Using the listing below, keep only the lines with the word "agent" and copy them.

- Supplied records
________________

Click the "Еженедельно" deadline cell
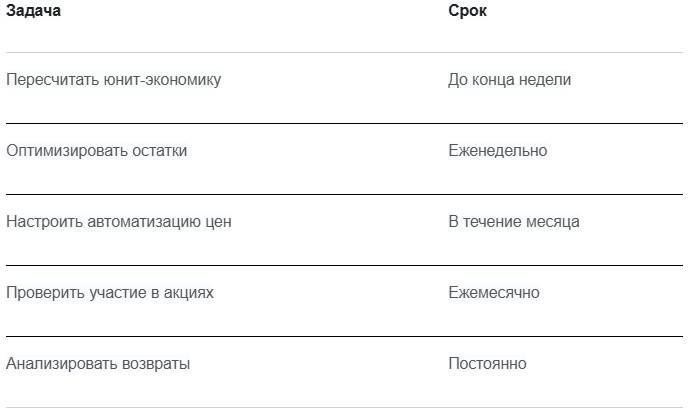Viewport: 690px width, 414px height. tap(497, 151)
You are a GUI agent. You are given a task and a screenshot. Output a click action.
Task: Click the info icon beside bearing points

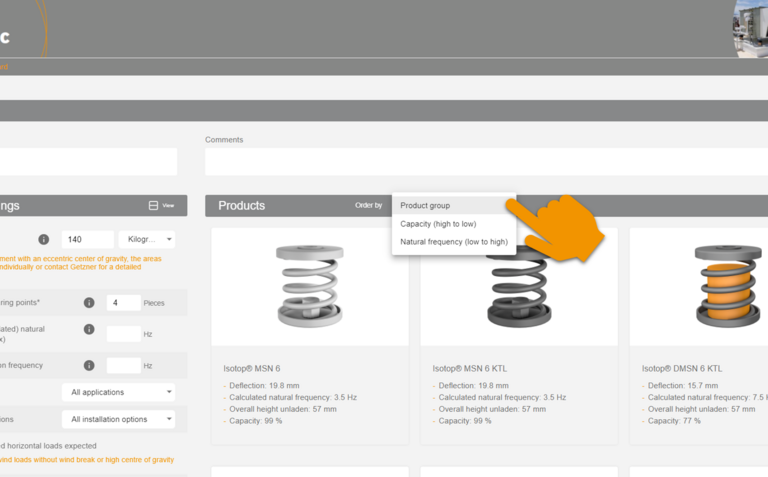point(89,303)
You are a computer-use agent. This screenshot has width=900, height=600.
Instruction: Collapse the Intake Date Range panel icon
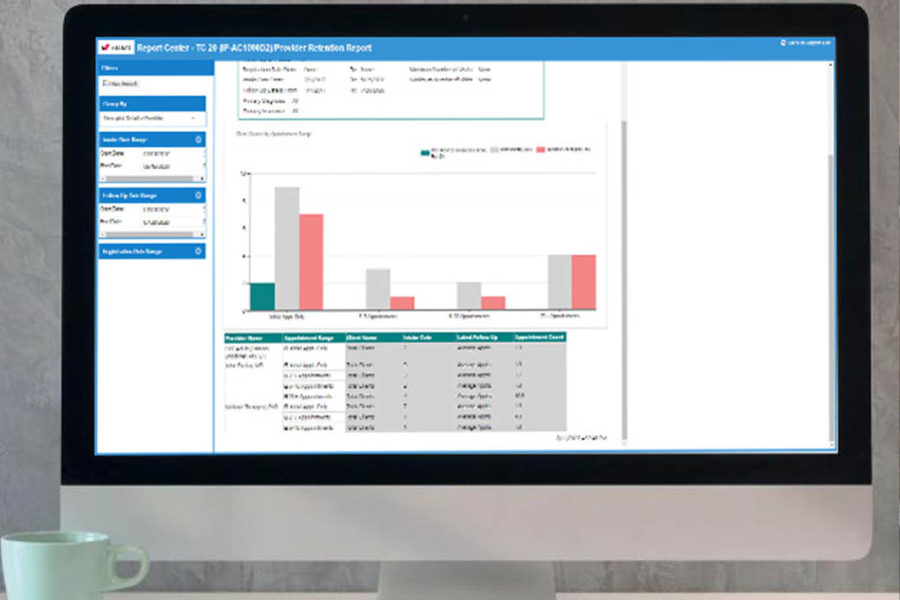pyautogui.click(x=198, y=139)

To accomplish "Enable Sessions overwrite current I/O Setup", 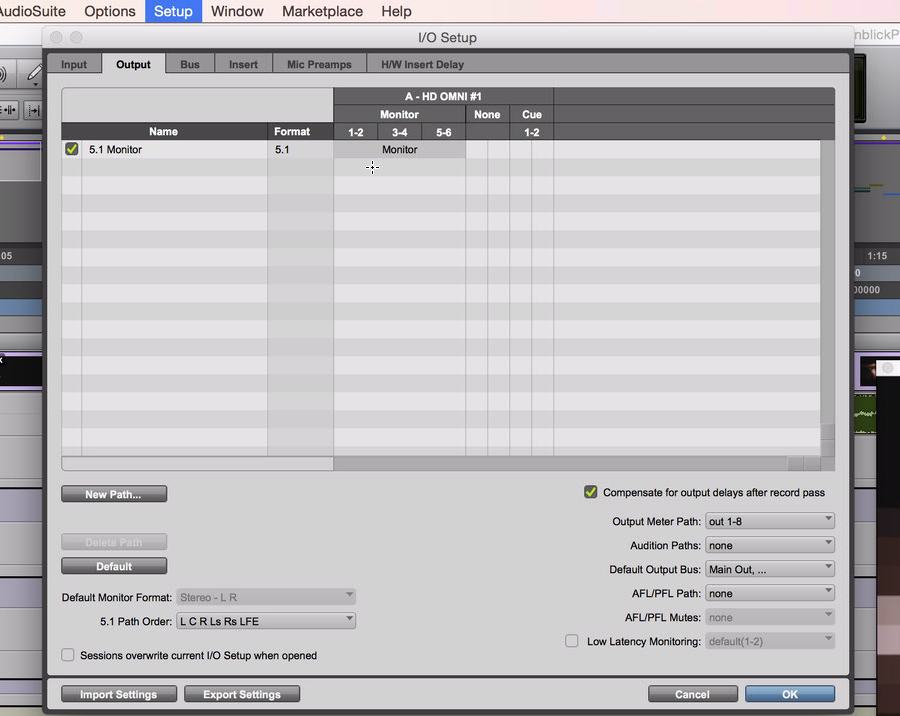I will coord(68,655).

________________

- Answer to the exercise
You are a GUI agent. You are given a task and a screenshot. Output a click action.
You are a computer-use agent. This screenshot has width=900, height=600.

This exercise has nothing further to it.